Task requirements:
Whenever the word "Login" turns up in a line of the data below, copy that line.

-------- Records for this exercise

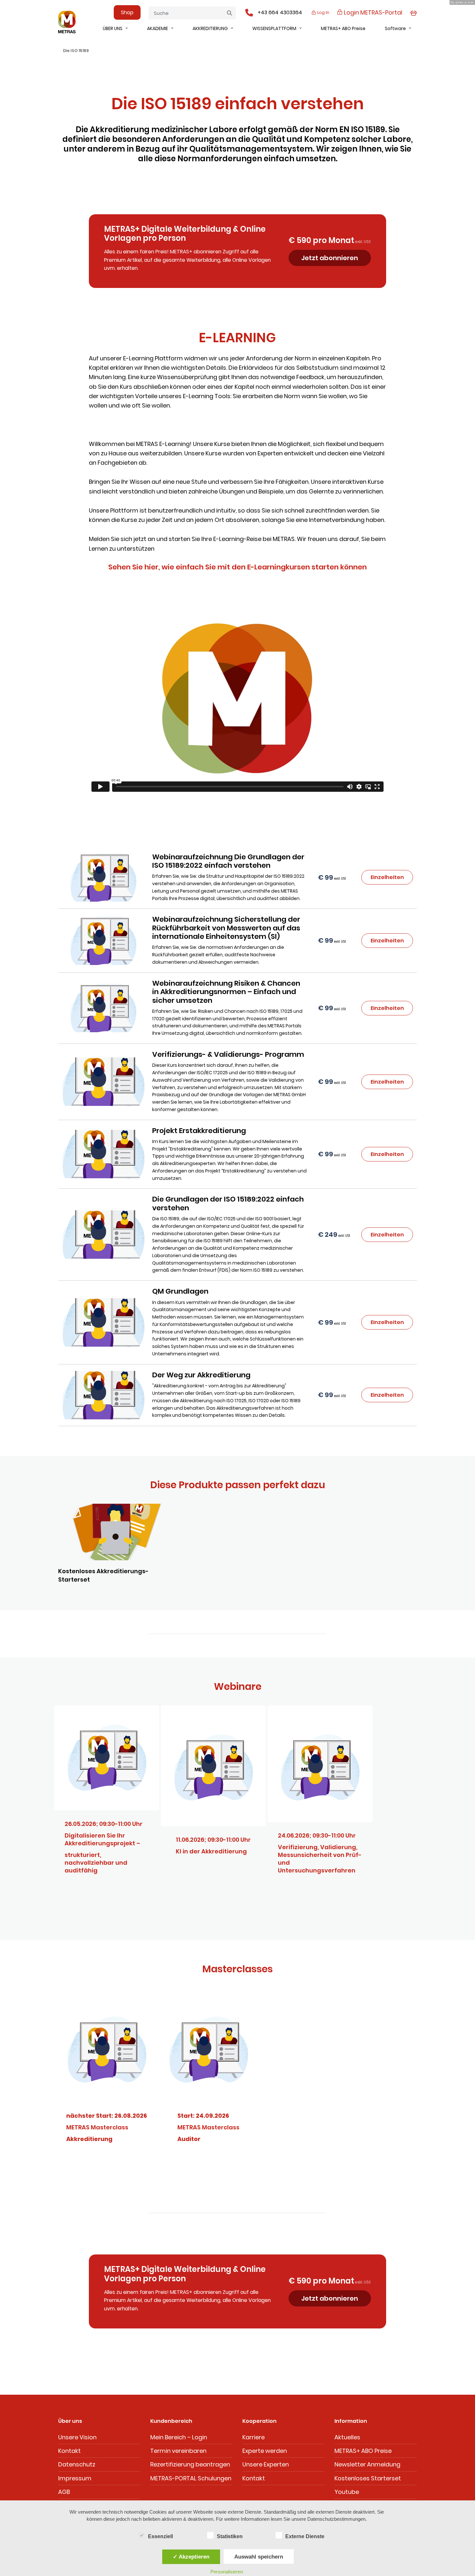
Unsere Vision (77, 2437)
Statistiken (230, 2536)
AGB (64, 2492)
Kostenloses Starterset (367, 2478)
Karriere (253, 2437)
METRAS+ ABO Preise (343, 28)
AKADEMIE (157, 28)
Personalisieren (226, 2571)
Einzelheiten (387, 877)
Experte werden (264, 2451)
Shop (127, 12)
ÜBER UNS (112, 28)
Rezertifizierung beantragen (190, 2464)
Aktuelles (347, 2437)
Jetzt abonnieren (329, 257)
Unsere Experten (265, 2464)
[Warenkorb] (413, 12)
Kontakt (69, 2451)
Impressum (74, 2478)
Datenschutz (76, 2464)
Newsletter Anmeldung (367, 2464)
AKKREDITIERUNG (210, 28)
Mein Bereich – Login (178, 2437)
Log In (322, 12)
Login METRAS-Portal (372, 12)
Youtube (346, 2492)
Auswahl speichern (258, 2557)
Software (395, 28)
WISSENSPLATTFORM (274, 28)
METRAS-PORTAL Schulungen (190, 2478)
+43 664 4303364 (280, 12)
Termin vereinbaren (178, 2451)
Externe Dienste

----------------

Result for this exercise:
Mein Bereich – Login (178, 2437)
Login METRAS-Portal (372, 12)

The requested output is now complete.